En janvier, une large consultation citoyenne avait été lancée en ligne, par une mission d'information parlementaire. Sur plus de 250 000 contributions, 80,8 % des répondants se sont déclarés favorables à une autorisation de la consommation et de la production du cannabis récréatif dans un cadre régi par la loi, et 13,8 % à sa dépénalisation. Toutefois, les Académies de médecine et de pharmacie qui ont étudié le document, s’étonnent que « soit proposé un questionnaire comportant de nombreux biais méthodologiques qui conduisent les utilisateurs à apporter les réponses souhaitées par ceux qui les interrogent ». Encore plus surprenant, le questionnaire demande aux citoyens leur avis sur des questions médicales, comme « comparer la dangerosité du cannabis et de son THC (tétrahydrocannabinol) à celle de l’alcool et du tabac », et cela sans que soient prises en compte les données scientifiques de dangerosité de ces drogues. Notamment, pour le cannabis : sa toxicité cérébro et cardiovasculaire, pulmonaire, psychiatrique, immunitaire, ainsi que ses effets délétères sur la grossesse et l’enfant à naître, et la vulnérabilité du cerveau des jeunes au THC.
« Les items de cette consultation citoyenne sont à l’évidence orientés non vers une démarche de santé publique, mais vers un contrôle du marché illégal du cannabis, dénoncent les Sages.

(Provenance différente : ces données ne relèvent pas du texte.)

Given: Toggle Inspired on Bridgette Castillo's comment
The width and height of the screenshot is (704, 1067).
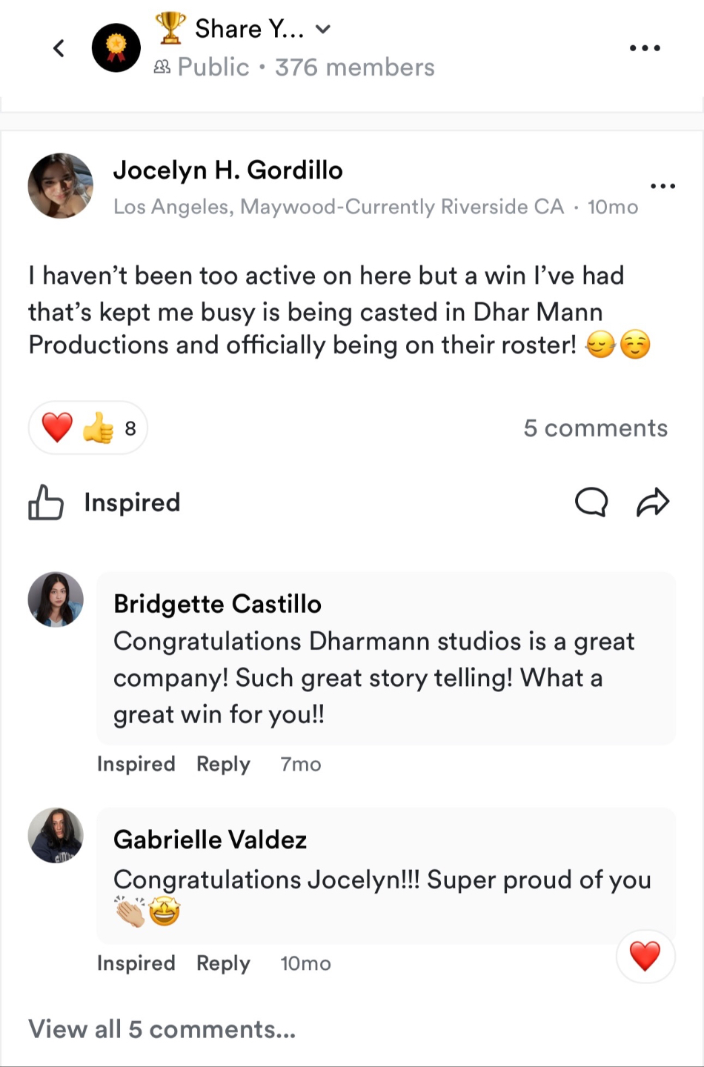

Un objectif utopique, comme le montre la situation du Canada où la légalisation de l’usage récréatif du cannabis n’a pas supprimé le marché parallèle. Celui-ci reste en effet dominant, car l’offre demeure florissante - et à un moindre coût pour l’usager - d’un cannabis comportant des concentrations plus élevées de THC, par rapport aux produits légalement commercialisés. » Quant à l’argument de recettes résultant des taxes encaissées sur la vente du cannabis légalisé, il est un leurre : comme pour le tabac, les dépenses sanitaires et sociales induites seront très supérieures aux recettes fiscales.
Pour les académiciens, la France devrait plutôt mettre en œuvre, avant toute initiative, une information objective des citoyens sur les conséquences sanitaires, médicosociales et économiques de l’usage du cannabis. « La prévention et l’information sont presque inexistantes dans les programmes éducatifs en milieu scolaire ou universitaire », soulignent les Sages, en rappelant que l’Observatoire européen des drogues et toxicomanies, dans son rapport de 2017, a décerné un blâme à la France, tout premier consommateur de cannabis en Europe.